Regions with significant populations
- United Arab Emirates ( Sharjah · Dubai · Ras Al Khaimah · Ajman)

Languages
- Balochi · Arabic Persian, widely spoken as second/third languages

Religion
- Islam

Related ethnic groups
- Iranian Baloch · Omani Baloch · Ajam Emiratis · Emiratis · Gulf Baloch

= Baloch people in the United Arab Emirates =

The Baloch people in the United Arab Emirates are Emirati citizens or stateless persons in the United Arab Emirates of Iranian Baloch descent.

Individuals from this national component use the surname “Al-Baloushi.” Their ancestors migrated from regions of Iranian Balochistan, including Makran, Biyaban and Jask to areas of Sharjah, Ras Al Khaimah, Dubai, and Ajman along the Trucial Coast during the 19th century.

Emirati nationals of Baloch ancestry with the surname Al-Baloushi are distinct from Baloch residents or expatriates of the United Arab Emirates who hold Pakistani, Iranian or Afghani nationalities. They are also related to Omani Baloch people and to Ajam Emiratis, a term referring to Emiratis of Iranian ancestry.

==Culture==
The Baloch speak Balochi.
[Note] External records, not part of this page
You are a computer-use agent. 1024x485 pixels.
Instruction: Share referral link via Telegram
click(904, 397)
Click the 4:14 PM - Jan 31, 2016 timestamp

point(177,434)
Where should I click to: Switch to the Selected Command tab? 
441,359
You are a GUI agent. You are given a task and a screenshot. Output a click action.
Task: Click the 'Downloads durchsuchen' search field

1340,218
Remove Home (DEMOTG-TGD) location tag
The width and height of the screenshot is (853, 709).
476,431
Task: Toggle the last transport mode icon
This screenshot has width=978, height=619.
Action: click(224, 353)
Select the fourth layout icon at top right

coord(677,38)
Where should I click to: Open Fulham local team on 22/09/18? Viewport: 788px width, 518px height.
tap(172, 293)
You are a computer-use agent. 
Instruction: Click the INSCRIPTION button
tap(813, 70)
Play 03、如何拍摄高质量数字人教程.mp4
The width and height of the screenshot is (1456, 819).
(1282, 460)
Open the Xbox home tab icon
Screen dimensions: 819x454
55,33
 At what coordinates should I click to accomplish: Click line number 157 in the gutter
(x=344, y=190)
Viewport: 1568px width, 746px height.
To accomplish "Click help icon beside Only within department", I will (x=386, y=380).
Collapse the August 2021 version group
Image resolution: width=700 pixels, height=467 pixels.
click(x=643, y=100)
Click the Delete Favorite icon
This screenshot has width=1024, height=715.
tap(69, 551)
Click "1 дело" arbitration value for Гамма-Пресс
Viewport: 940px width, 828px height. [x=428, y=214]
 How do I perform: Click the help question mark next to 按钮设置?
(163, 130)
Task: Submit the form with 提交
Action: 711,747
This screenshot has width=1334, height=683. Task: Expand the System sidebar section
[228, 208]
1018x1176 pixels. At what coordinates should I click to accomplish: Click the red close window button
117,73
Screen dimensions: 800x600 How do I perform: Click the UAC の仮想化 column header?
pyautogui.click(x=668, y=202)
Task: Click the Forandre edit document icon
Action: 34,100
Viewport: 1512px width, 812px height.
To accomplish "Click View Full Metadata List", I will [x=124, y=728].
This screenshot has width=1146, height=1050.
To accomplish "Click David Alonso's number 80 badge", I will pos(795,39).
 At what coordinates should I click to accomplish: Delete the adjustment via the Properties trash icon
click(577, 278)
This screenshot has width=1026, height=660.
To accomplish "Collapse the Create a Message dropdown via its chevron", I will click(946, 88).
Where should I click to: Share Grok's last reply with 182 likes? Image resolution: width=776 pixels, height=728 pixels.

The Gulf dialect of Arabic is also natively spoken by those who have been settled in the region for generations.

The Kumzarah subsection which forms the entire Persian element of the Bani Hadiyah branch of the Shihuh tribe in the Northern Emirates speaks a dialect similar to the language spoken by the Baluch.

== Geography ==
The Iranian province of Baluchistan lies across the Strait of Hormuz from the United Arab Emirates, which occupies the south-eastern part of the Arabian Peninsula and has coastlines along both the Persian Gulf and the Gulf of Oman.

== History ==
In 1879, Baluch troops were stationed at Fujairah Fort after it was recaptured by Shaikh Salim bin Sultan Al Qasimi of Sharjah during the suppression of a local uprising against Sharjah’s authority. They served as the fort’s garrison to maintain control over Fujairah, while some captured prisoners were transported to the island of Abu Musa.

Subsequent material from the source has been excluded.